A escasos días de la segunda vuelta presidencial, la Fundación para la Libertad de Prensa -FLIP- hizo una advertencia que no debería pasar inadvertida para ningún colombiano, independientemente de sus simpatías políticas: La FLIP manifestó su preocupación por los ataques y señalamientos del candidato presidencial, Abelardo de la Espriella, contra periodistas y medios de comunicación, advirtiendo que tales actuaciones pueden convertirse en una amenaza para el debate democrático y para el ejercicio libre del periodismo.
El pronunciamiento se produjo luego de que un medio nacional publicara una investigación relacionada con presuntos pagos por más de 1.299 millones de pesos a una empresa señalada como fantasma, información que involucra aspectos de interés público en torno a la campaña presidencial. Según la FLIP, la respuesta del candidato no se limitó a controvertir la información o ejercer su legítimo derecho de réplica, sino que incluyó descalificaciones y señalamientos contra periodistas y medios.
Más allá de la veracidad o falsedad de la investigación periodística, asunto que corresponde esclarecer mediante pruebas y procedimientos institucionales, el debate de fondo es otro: ¿cómo debe reaccionar un dirigente político -y más aún, un aspirante a la Presidencia de la República- frente a informaciones que considera injustas, equivocadas o incluso malintencionadas?
En una democracia sólida, la respuesta debería ser siempre la misma: más argumentos, más evidencia, más transparencia. Nunca la intimidación, la estigmatización o la descalificación personal de quienes ejercen la labor periodística.
La libertad de prensa no existe para proteger a los periodistas. Existe para proteger a la sociedad. Su función es permitir que los ciudadanos conozcan hechos, investigaciones, denuncias y cuestionamientos sobre quienes aspiran a administrar el poder público. Por eso, cuando un medio investiga a un candidato presidencial, no está ejerciendo un privilegio, está cumpliendo una obligación democrática.
Por supuesto, los periodistas pueden equivocarse. Los medios pueden cometer errores. Incluso -sin lugar a dudas- existen sesgos editoriales. Pero para corregir esas situaciones existen mecanismos constitucionales y legales: el derecho de rectificación, la réplica, las acciones judiciales cuando haya lugar a ellas y el debate público sustentado en hechos.

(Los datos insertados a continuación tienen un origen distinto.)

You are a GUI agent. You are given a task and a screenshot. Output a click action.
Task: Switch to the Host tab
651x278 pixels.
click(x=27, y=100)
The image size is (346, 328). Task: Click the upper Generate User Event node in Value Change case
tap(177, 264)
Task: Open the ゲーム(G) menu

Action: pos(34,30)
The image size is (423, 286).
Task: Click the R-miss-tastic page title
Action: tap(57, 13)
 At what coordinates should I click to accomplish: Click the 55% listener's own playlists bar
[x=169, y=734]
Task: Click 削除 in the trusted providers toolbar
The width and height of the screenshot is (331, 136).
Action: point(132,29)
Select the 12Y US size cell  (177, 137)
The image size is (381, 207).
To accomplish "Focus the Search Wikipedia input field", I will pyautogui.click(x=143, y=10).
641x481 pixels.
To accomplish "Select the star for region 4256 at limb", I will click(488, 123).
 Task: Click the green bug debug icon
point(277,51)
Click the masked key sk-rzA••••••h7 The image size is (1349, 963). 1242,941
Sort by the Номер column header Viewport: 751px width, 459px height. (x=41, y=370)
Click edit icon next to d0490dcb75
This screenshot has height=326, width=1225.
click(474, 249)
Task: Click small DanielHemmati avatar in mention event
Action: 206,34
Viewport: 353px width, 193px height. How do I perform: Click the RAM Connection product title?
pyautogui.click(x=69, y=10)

Lo preocupante ocurre cuando la crítica a una publicación se transforma en una narrativa que busca desacreditar de manera generalizada a la prensa o presentar a los periodistas como enemigos políticos. Esa práctica no fortalece la democracia, la debilita, porque introduce el mensaje de que toda información incómoda es una conspiración y todo periodista crítico es un adversario.
La historia latinoamericana ofrece suficientes ejemplos de los riesgos que entraña esa lógica. Gobiernos de diferentes ideologías han intentado erosionar la credibilidad de la prensa cuando ésta investiga, cuestiona o revela hechos incómodos. El resultado suele ser el mismo: más polarización, menos confianza institucional y una ciudadanía cada vez más encerrada en sus propias burbujas de información.
La preocupación de la FLIP adquiere especial relevancia porque no se trata de una organización partidista. Desde hace décadas ha documentado agresiones, amenazas, censura, restricciones y acoso judicial contra periodistas provenientes de actores estatales, grupos armados, dirigentes políticos y particulares de todas las tendencias. Su razón de ser es, precisamente, la defensa de la libertad de expresión y del derecho ciudadano a estar informado.
En tiempos de campaña, cuando las emociones suelen imponerse sobre la razón y la confrontación reemplaza con frecuencia a la deliberación, es indispensable recordar que los periodistas no están llamados a agradar a los candidatos. Están llamados a investigar, contrastar y preguntar. A veces acertarán plenamente, otras veces no. Pero una democracia sin periodismo crítico es una democracia más vulnerable.
Quien aspire a gobernar Colombia debería comprender que la libertad de prensa no es un obstáculo para el poder, es uno de sus límites legítimos. Y, precisamente, por eso constituye una de las mayores garantías para los ciudadanos.
Los gobernantes pasan. Los candidatos pasan. Las campañas pasan. Pero los principios democráticos deben permanecer. Y entre esos principios hay uno que no admite excepciones: una prensa libre puede incomodar al poder; un poder que busca silenciar a la prensa termina incomodando a la democracia.